ИЗБРАННЫЙ ОТРЫВОК.
#####

Гельмут: «Все же ты вернешься вместе со мной».
Андреа и я оставляли каждый раз квартиру Гельмута и Вали со все большей грустью. Хотя Валя окружала нас при посещениях своим дружеским и, несмотря на сложные жизненные обстоятельства, неизбывным оптимизмом, нельзя было не видеть, как заметно Гельмут сдавал. Работу переводчика ему пришлось оставить несколько лет назад, и то, что он так долго сопротивляется очень тяжелой болезни, было на грани чуда. Теперь же его физическое и психологическое состояние вызывало тревогу.
Я пытался закрыть пробелы в моих знаниях о его жизни. Когда началось новое столетие и разговор продвигался только обрывками и то с помощью Вали, он передал мне, не ища более никаких слов, папку со своими записями и газетными вырезками, собранными им обо мне.
Это было его прощанием.
Алик
Через четыре года после нашего приезда в Москву я перешел из немецкой школы имени Карла Либкнехта в 110-ю русскую школу имени Фритьофа Нансена. Переход этот стал довольно резким переломом в моей жизни. В первом же диктанте по русскому языку я сделал более тридцати ошибок и тем самым значительно понизил средний уровень показателей своего восьмого класса. Тем не менее, мои соученики и учителя приняли меня, сына эмигрантов и кое-как ассимилированного москвича, по-дружески.
Через полгода, в 1938 году, мне исполнилось пятнадцать. Это был возраст, который требовался для вступления в Комсомол -Коммунистический союз молодежи. На общем собрании, где решался этот вопрос, произошел случай, характерный для тех лет, когда недоверие было главным признаком времени. Ученица старшего класса спросила меня о моем отце. Он находился в это время во Франции, откуда безуспешно пытался пробраться к Интернациональным бригадам в Испанию. После моего ответа ученица, задавшая вопрос, выступила против моего приема «из-за неясных обстоятельств». Тем не менее, голосование прошло в мою пользу, я был принят всего лишь с одним голосом «против».
Очень быстро я втянулся в активную жизнь нашего класса и стал в нем «своим». Вне школы наша жизнь по большей части проходила в компании из пяти или шести довольно бойких ребят. С некоторыми из девушек мы поддерживали более или менее тесные отношения. Хотя мы во многом отличались как по семейному и социальному положению наших родителей, так и по склонностям наших характеров, в свободное время мы многое делали совместно. Алик был интеллектуалом и мечтателем. Однако меня больше притягивали Володя и Юра, склонные к рациональности и увлекавшиеся спортом. Нас связывали многочисленные совместные приключения. На вечеринках состоялось также первое неизбежное в России знакомство с алкоголем. Наша дружба становилась все более тесной, и чем дальше, тем больше нам казалось, что это надолго.
Однако окончание школы разделило нас. Кроме меня всем исполнилось по восемнадцать, их призвали в армию и разбросали по огромной стране. Я был единственным 1923 года рождения допризывником, и без вступительных экзаменов, как окончивший школу с отличием, поступил в Московский авиационный институт -предел мечтаний многих. Близкие друзья писали мне письма. Как и многое в нашей будущей жизни, их военная карьера определялась волею случая. Алик писал мне из военного училища, Саша попал солдатом в стройбат на новую границу с Польшей, занятую немецким вермахтом, к письму Олега, с которым я сидел до последнего класса на одной парте, с Дальнего Востока была приложена его фотография в форме моряка Тихоокеанского флота. Тяжелым ударом для меня было известие, полученное после войны, что он погиб в апреле 1945 года во время последних боев за Берлин.

#####

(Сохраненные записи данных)

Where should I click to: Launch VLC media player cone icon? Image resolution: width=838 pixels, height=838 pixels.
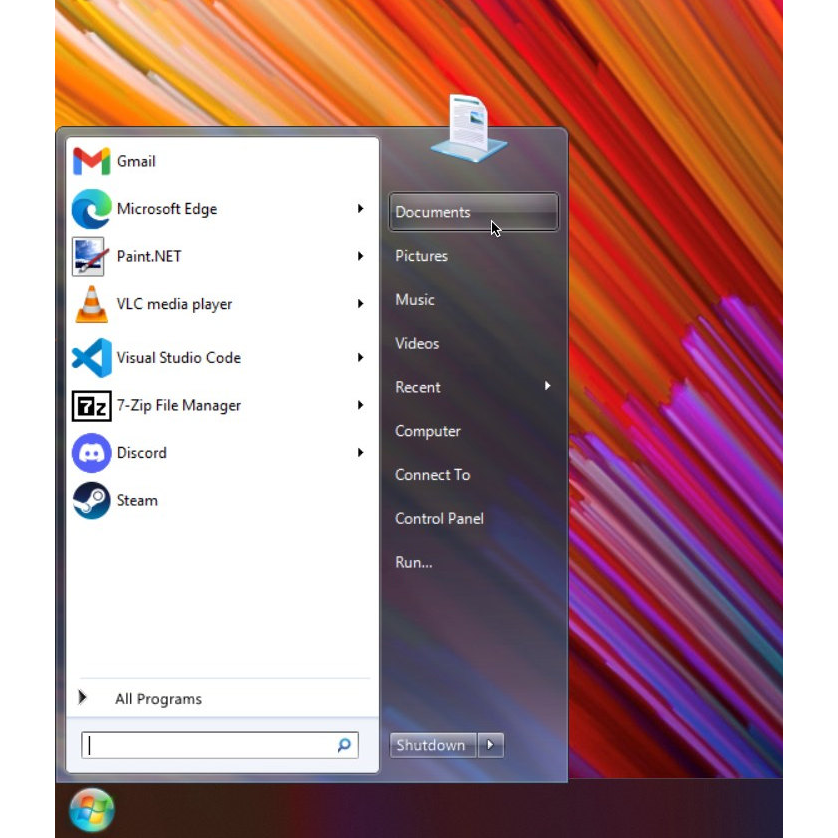(91, 304)
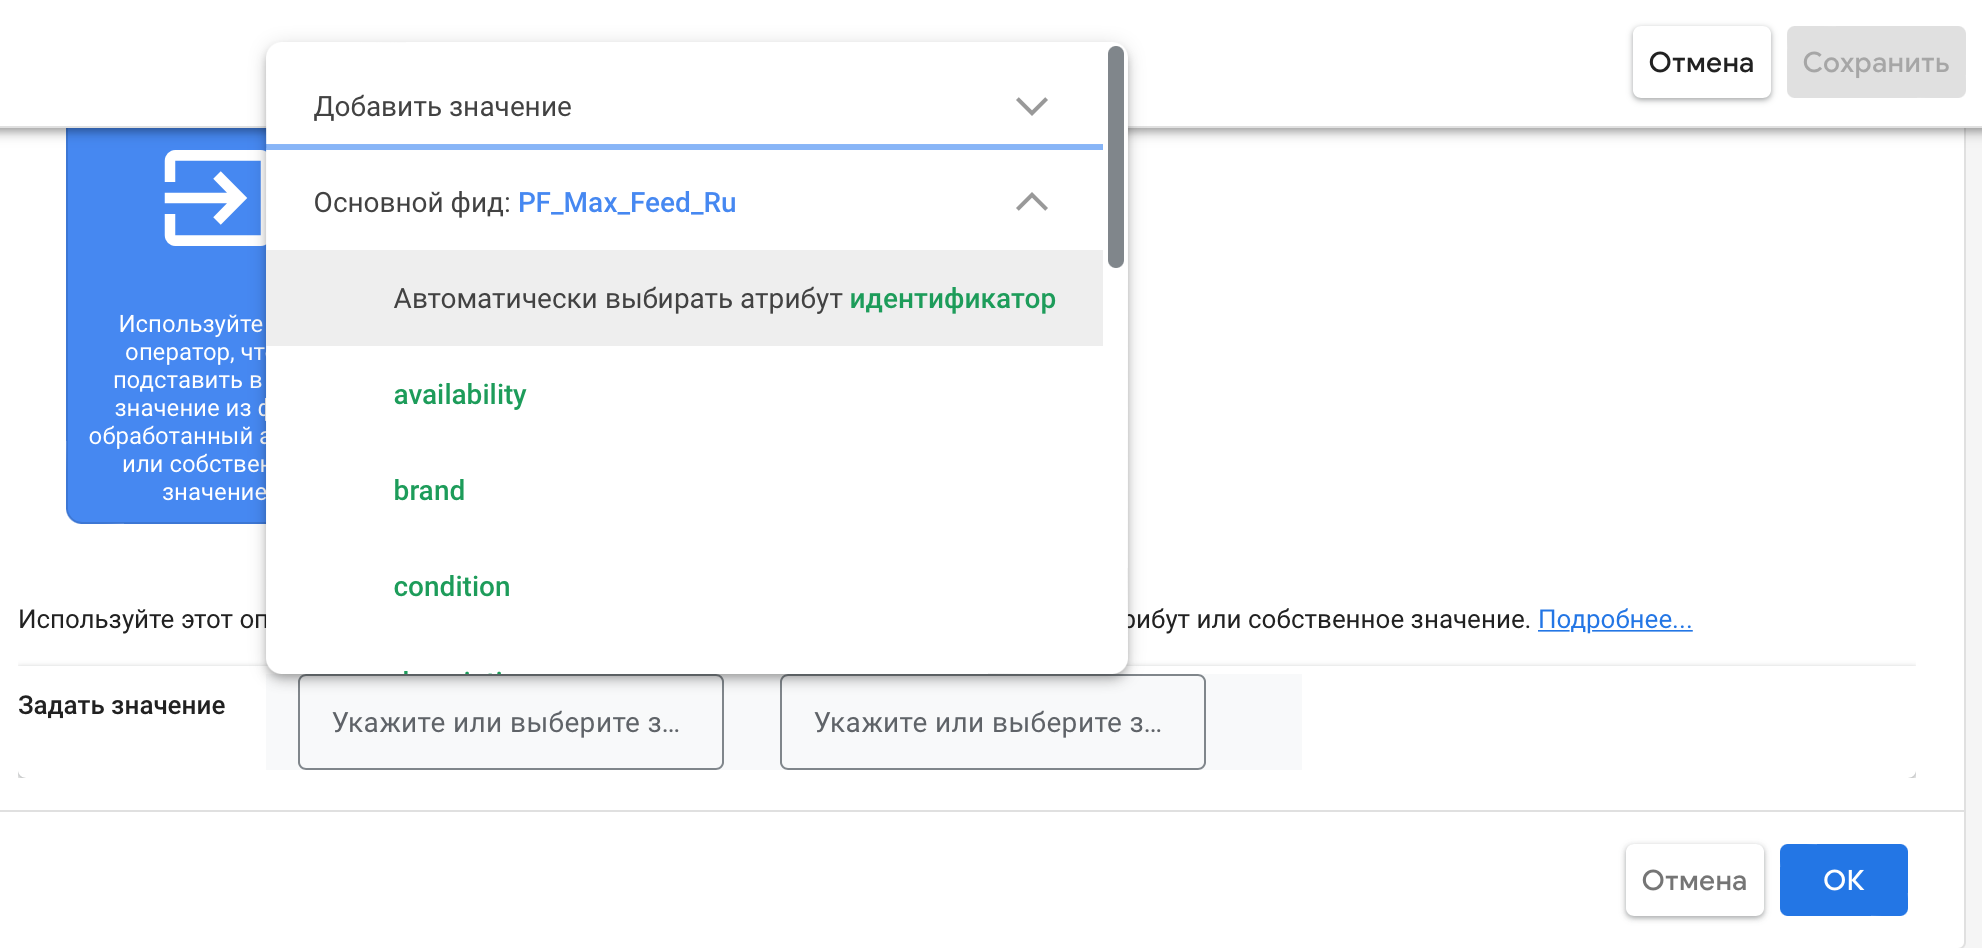This screenshot has width=1982, height=948.
Task: Choose the availability attribute
Action: (459, 394)
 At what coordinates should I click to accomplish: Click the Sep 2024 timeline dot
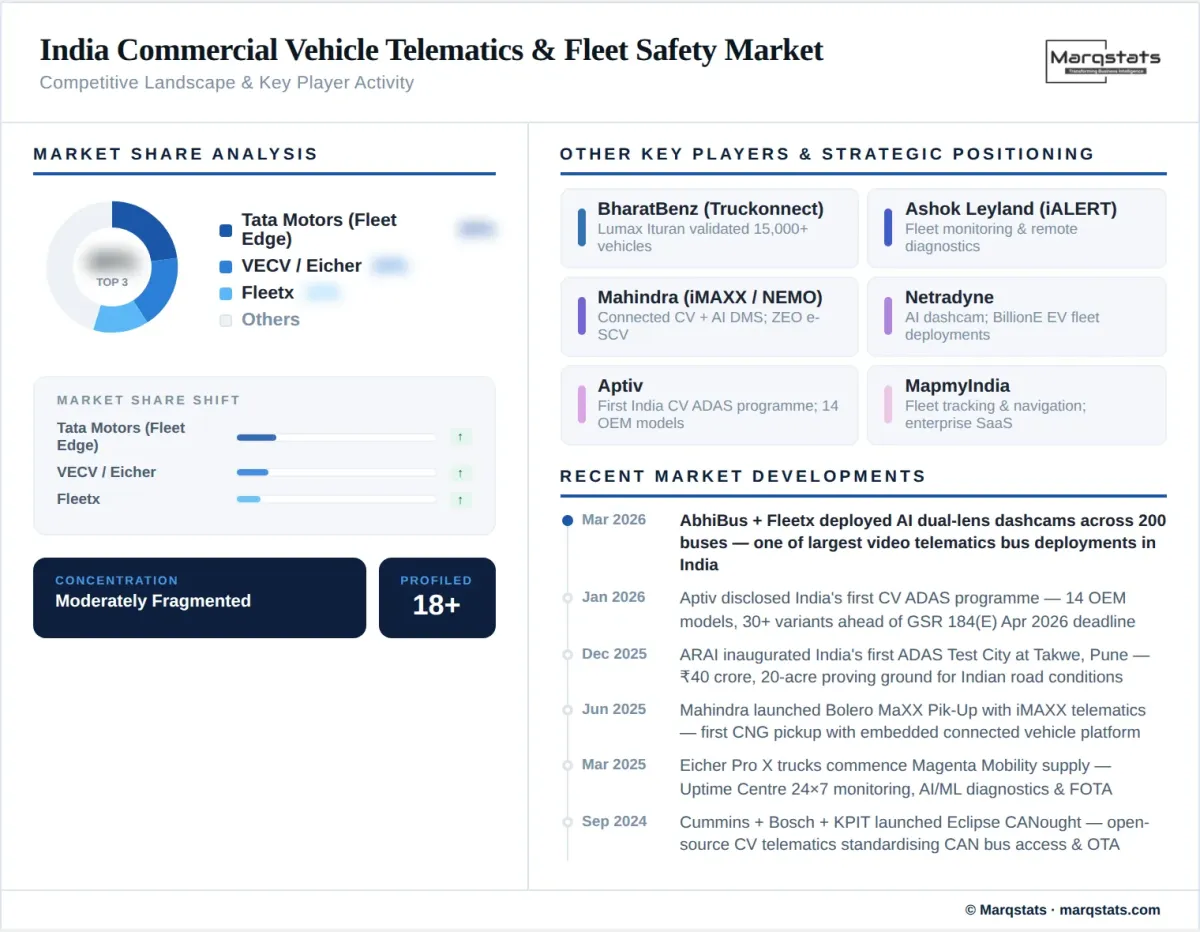click(566, 822)
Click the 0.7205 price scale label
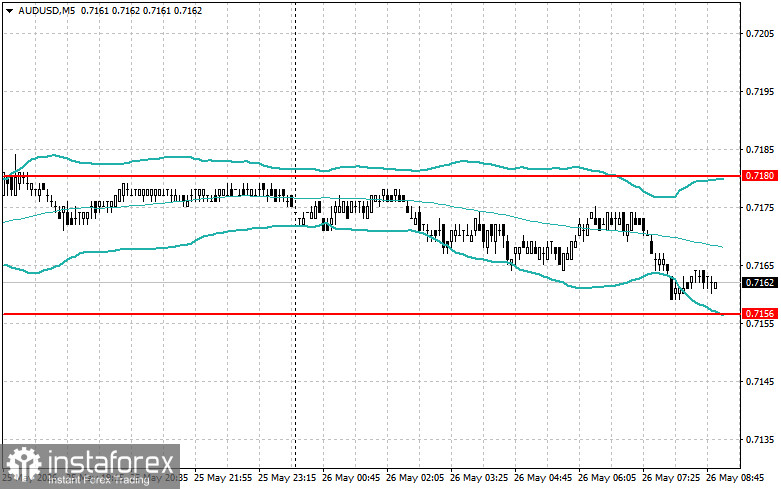Viewport: 781px width, 489px height. click(760, 34)
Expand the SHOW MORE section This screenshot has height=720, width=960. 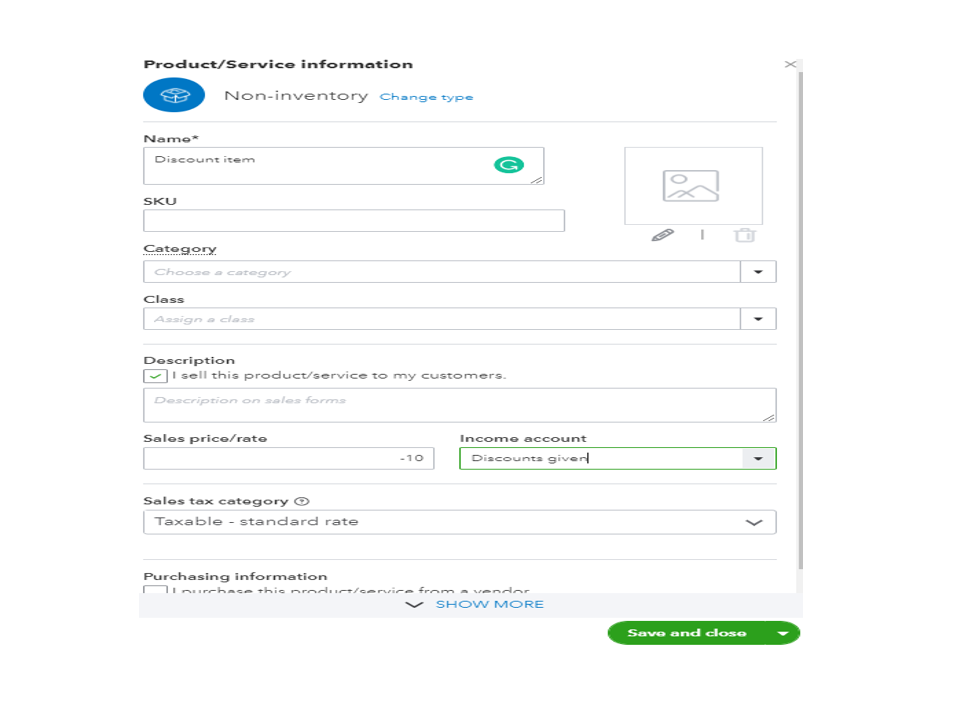coord(475,605)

#####

ПРИМЕНЕНИЕ ПРОЧИТАННОГО.
- a) Объясните по отрывку о школьных годах в Москве, почему после окончания школы рассказчика не призвали в армию вместе с друзьями и почему его приняли в Московский авиационный институт без вступительных экзаменов. Ответ должен занимать от одного до трех предложений.
- b) Напишите продолжение отрывка о школьных годах в Москве, начиная сразу после его последнего предложения.
Данные представляют собой отдельный материал и с отрывком о школьных годах в Москве не связаны.

РАЗОБРАННЫЕ ЗАДАНИЯ.
- a) Друзьям рассказчика к тому времени исполнилось по восемнадцать лет, и их призвали в армию, а он, родившийся в 1923 году, был единственным допризывником. В Московский авиационный институт его приняли без вступительных экзаменов, поскольку он окончил школу с отличием.

- b)
При каждом посещении Москвы я проезжаю мимо небольшого памятника, который создал после войны другой наш соученик, скульптор, в память о тех, кто не вернулся с войны, и думаю об Олеге - на цоколе указано и его имя.
С большинством уцелевших после нескольких эпизодических встреч и писем контакты с течением лет оборвались.
Все мои поездки в Москву проходили в цейтноте, но я искал и до последнего времени всегда находил окно для посещения Алика. Он единственный, с кем связь не прервалась. Мы виделись почти каждый год, позднее по нескольку раз при его поездках в немецкие университеты на Востоке и Западе. С годами наши отношения становились глубже и сердечнее. Когда я говорю о Москве как о своей второй Родине, то для меня это означает и мою московскую дружбу с Аликом.
Он вернулся с войны инвалидом: в бою потерял ногу. Позже мой друг изучал германистику, защитился в Московском университете и стал профессором по немецкой литературе. Предметом его исследований было творчество поэта, любимого нами обоими, - Генриха Гейне, четырехтомное русское издание которого он редактировал.
Сто десятая школа располагалась в красивом старинном здании бывшей гимназии Флерова. Вместе с учителями в ее стенах, должно быть, оставалось нечто от элитарного духа этой богатой традициями школы. Этот же дух жил на улицах и площадях вокруг знаменитого Арбата.
Многие из моих друзей жили между Поварской (в наше время улицей Воровского) и Никитской (тогда Герцена). О давних и тогдашних жителях этого духовного центра Москвы написано много, но и новые истории можно рассказывать без конца.
Александр Пушкин поселился в одном из особняков на Арбате с красавицей Натальей после венчания в соборе, находящемся на Большой Никитской совсем близко от нашей школы. А на мою долю выпало большое счастье восхищаться волшебно красивым дворцом Ростовых на аристократической Поварской - месте действия романа Льва Толстого «Война и мир», причем не только его внешним видом, но чувствовать себя дома в его роскошных залах.
Там находился клуб Союза писателей, членом которого был наш отец, и мой брат Конрад и я имели туда свободный доступ. И в советское время нигде больше в столице не было такого места, где собиралось бы столько ведущих ученых, высоких военачальников, знаменитых писателей, известных артистов, как в этих местах вокруг Арбата.
На углу Хлебного и Скатертного переулков находился дом, где жил Алик. Для меня этот старый двухэтажный дом был таким же, как и большинство других. Построенный в 1913 году первоначально, кажется, для четырех зажиточных семей, подобно всем московским каменным домам, после революции он был заселен многочисленными квартиросъемщиками. Когда я приходил к Алику в две крохотные комнатки, где он жил с отчимом и матерью, мы насчитали в доме не менее одиннадцати семей. Как бы привычно это тогда ни выглядело, вскоре я понял, какой роскошью являются тридцать квадратных метров нашей квартиры с собственной кухней и ванной.
В доме Алика на всех жильцов была всего одна-единственная кухня, в которой рядом с маленькой газовой плитой горели еще несколько примусов. Первоначальный главный вход был закрыт, пользовались «черным ходом» через двор.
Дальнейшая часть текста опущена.